(Dataset entries)
(begin)
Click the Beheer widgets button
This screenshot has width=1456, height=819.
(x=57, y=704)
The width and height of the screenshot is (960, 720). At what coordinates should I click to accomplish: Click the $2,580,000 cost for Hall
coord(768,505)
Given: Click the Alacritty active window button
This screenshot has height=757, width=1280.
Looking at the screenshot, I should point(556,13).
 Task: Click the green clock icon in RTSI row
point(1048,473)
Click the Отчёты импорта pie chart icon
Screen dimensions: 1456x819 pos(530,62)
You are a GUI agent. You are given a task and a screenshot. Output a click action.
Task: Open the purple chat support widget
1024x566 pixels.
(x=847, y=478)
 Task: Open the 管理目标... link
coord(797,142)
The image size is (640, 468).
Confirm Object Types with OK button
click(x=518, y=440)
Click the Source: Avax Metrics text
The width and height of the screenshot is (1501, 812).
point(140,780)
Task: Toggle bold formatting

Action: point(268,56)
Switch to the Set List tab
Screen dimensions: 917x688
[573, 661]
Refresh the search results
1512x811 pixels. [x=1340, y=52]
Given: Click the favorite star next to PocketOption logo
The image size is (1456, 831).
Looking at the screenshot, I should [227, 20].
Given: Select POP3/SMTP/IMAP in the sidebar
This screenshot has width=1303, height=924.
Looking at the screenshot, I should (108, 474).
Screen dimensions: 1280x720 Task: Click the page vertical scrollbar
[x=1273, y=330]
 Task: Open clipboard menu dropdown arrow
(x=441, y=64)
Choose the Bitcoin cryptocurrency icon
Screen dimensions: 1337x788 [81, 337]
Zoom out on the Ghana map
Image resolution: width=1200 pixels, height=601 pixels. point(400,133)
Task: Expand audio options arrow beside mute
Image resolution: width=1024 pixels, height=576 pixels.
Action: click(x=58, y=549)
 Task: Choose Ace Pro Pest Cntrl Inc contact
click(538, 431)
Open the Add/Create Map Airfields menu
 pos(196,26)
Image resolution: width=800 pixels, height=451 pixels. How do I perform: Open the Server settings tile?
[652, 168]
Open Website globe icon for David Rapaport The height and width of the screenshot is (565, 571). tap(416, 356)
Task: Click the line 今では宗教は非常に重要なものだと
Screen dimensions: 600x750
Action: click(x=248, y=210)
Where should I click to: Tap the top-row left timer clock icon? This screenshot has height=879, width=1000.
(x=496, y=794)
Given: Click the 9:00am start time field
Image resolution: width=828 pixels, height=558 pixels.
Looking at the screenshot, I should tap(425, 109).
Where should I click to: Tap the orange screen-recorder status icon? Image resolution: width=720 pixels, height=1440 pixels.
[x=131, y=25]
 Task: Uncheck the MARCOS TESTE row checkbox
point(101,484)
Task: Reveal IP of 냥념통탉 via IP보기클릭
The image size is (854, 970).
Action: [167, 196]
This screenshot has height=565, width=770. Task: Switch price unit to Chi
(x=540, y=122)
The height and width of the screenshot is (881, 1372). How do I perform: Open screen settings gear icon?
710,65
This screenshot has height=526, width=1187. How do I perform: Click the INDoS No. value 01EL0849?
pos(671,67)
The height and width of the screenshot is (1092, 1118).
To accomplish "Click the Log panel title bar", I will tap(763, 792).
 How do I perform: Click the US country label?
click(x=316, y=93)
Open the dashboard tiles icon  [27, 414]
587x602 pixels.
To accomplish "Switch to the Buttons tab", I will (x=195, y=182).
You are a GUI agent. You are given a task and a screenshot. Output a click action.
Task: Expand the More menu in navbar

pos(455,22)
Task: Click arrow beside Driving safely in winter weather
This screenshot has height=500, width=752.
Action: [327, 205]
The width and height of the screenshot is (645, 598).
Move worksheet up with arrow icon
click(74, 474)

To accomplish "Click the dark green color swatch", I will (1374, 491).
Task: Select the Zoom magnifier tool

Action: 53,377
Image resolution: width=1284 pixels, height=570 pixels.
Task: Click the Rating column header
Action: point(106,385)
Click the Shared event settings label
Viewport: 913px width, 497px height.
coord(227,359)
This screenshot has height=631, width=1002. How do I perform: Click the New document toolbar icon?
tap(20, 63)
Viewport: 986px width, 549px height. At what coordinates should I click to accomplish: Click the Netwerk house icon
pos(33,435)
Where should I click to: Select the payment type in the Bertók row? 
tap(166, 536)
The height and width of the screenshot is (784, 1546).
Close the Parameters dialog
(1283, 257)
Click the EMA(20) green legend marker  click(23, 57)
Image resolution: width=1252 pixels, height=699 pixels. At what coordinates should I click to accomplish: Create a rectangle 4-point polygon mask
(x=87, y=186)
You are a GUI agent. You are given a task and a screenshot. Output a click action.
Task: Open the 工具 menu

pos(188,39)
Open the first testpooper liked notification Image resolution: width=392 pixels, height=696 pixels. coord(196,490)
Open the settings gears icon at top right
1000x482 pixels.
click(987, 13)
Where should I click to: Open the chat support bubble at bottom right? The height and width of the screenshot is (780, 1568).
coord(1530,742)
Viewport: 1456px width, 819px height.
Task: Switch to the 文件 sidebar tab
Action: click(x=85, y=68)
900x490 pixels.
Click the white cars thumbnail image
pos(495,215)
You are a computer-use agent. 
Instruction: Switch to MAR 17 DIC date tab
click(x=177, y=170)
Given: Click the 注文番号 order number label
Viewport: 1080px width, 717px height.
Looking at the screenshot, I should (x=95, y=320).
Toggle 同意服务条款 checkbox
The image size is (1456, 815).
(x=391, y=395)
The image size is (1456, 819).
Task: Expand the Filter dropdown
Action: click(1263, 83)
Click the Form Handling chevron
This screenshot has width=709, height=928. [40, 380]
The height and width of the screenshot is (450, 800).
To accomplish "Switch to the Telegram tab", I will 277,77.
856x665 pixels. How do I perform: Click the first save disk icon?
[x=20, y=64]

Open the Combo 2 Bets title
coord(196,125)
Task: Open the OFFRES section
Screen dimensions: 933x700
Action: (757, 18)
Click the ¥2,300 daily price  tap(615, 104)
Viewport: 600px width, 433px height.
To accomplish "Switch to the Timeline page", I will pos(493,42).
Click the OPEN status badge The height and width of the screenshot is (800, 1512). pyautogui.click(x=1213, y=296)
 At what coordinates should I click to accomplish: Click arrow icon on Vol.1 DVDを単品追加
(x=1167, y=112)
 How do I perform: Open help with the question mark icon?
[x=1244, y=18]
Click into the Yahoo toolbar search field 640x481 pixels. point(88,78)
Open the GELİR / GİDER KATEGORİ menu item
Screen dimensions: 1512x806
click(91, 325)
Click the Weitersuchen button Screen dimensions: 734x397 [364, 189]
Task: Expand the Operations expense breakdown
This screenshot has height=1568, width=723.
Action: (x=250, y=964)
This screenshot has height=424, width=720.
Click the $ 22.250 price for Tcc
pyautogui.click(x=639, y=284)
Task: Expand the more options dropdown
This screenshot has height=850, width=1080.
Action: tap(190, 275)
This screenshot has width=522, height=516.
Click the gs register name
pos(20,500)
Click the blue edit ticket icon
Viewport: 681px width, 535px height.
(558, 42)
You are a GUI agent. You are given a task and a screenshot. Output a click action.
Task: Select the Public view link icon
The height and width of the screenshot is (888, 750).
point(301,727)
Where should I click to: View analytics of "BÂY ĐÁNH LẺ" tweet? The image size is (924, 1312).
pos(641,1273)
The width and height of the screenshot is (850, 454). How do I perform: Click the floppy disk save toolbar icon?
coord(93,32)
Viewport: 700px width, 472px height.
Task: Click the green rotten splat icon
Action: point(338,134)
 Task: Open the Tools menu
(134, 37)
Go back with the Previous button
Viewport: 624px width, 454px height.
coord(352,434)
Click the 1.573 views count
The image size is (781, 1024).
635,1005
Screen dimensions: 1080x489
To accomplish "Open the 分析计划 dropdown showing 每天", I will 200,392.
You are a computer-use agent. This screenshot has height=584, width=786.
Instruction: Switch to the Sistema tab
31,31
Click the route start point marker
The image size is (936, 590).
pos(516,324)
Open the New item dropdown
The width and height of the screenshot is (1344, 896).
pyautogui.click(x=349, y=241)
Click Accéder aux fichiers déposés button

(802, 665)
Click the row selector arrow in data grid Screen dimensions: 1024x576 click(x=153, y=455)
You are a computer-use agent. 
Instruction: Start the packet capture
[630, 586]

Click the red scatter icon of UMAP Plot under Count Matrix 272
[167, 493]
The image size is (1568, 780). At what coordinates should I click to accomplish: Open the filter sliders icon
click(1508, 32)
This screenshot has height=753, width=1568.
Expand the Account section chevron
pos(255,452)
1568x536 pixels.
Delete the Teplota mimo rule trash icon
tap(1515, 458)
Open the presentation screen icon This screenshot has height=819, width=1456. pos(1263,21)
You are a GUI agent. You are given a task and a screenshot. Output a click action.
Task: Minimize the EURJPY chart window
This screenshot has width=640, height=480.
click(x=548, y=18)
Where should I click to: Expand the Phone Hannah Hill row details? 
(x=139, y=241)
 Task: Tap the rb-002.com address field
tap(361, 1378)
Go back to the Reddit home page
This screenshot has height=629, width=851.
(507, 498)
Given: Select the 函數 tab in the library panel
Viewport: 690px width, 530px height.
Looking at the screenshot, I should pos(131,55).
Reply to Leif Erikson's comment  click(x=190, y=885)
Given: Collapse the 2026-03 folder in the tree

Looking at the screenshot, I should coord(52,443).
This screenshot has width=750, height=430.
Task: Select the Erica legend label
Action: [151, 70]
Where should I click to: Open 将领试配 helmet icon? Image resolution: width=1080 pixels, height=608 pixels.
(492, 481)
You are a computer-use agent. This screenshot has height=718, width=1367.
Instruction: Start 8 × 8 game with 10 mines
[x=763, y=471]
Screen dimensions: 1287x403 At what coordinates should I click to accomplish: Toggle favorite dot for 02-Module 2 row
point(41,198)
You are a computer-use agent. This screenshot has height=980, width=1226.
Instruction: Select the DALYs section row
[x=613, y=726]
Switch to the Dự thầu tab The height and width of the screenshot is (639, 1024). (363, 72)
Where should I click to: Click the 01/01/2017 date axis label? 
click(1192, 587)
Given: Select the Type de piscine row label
(end)
■ Required work ■
Reproduce the data verbatim, everything from the line containing "Task: Tap the rb-002.com address field" down to the line containing "Reply to Leif", with both of those lines included.

■ Written reply ■
 Task: Tap the rb-002.com address field
tap(361, 1378)
Go back to the Reddit home page
This screenshot has height=629, width=851.
(507, 498)
Given: Select the 函數 tab in the library panel
Viewport: 690px width, 530px height.
Looking at the screenshot, I should pos(131,55).
Reply to Leif Erikson's comment  click(x=190, y=885)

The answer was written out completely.